## SELECTED EXTRACT
+++

PegaFlow External KV Cache for vLLM
2.15x faster startup is the headline number from the joint vLLM and Novita AI PegaFlow article, but the deeper point is architectural: production LLM serving needs KV cache ownership outside a single inference engine process. PegaFlow makes KV cache a standalone service so vLLM deployments can preserve, share, and scale cache across restarts, local instances, and remote nodes.
This post gives the Novita AI perspective on why we built PegaFlow, what the public vLLM integration shows, which claims are already source-backed, and how developers can inspect the open-source implementation today.
Explore the PegaFlow GitHub repository or read the joint vLLM x Novita AI article for the complete technical walkthrough.
What problem does PegaFlow solve for vLLM serving?
PegaFlow addresses the fragility of process-local KV cache in high-throughput LLM inference. When KV cache lives only inside one vLLM engine process, useful cache state can disappear during restarts, remain trapped inside one instance, or fail to move efficiently across nodes.
That becomes expensive when workloads reuse long prompts, route similar requests across replicas, or separate prefill and decode work. The cache may already contain work the system should not recompute, but the serving topology cannot always reuse it.
PegaFlow changes that boundary. It runs as an external KV cache service, implemented with a Rust core, and connects to vLLM through the external KV connector mechanism rather than a long-lived fork.
How does PegaFlow integrate with vLLM?
PegaFlow integrates with vLLM through kv_transfer_config, PegaKVConnector, and kv_connector_module_path. In the published article, the connector lets PegaFlow take over key KV cache operations at runtime while vLLM continues to handle scheduling, model execution, batching, and the OpenAI-compatible serving path.
The public repository currently lists vLLM as ready in its framework integration table and shows this connector configuration in the quick start:
vllm serve Qwen/Qwen3-0.6B \
--kv-transfer-config '{"kv_connector": "PegaKVConnector", "kv_role": "kv_both", "kv_connector_module_path": "pegaflow.connector"}'
The practical benefit is a cleaner ownership model: vLLM remains the serving engine, while PegaFlow owns external KV cache storage, transfer, sharing, and related cache observability.

+++

## THE DATA
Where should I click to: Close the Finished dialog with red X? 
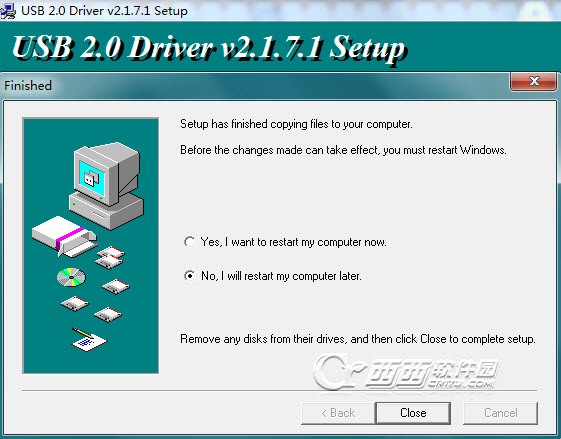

+++

## EXERCISES
1. According to the text on PegaFlow's external KV cache for vLLM, what language is PegaFlow's core written in?
2. Pick up the text on PegaFlow's external KV cache for vLLM after its final sentence and keep writing it.

## EXPECTED RESULTS
1. Rust.

2.
What does the Novita AI architecture add?
The Novita AI design goal is to make KV cache behave like production serving infrastructure, not temporary process memory. That means PegaFlow is designed around a standalone service boundary, a Rust data path, shared cache pools, and multi-tier storage.
| Architecture choice | Why it matters for developers | Public source |
|---|---|---|
| Independent sidecar service | KV cache can survive inference engine restarts and scale separately from the vLLM process. | PegaFlow README |
| GIL-free Rust core | The cache hot path avoids Python overhead and keeps inference engine threads focused on serving. | PegaFlow README |
| Pinned host memory, RDMA remote memory, and SSD cache | The cache can span faster local memory, remote node memory, and larger SSD-backed capacity. | vLLM article |
| Prometheus metrics and OTLP export | Operators can observe cache behavior rather than treating KV reuse as a hidden engine detail. | PegaFlow README |
Last verified: 2026-05-20. These details come from the joint vLLM article and the public novitalabs/pegaflow README.
What performance results are public?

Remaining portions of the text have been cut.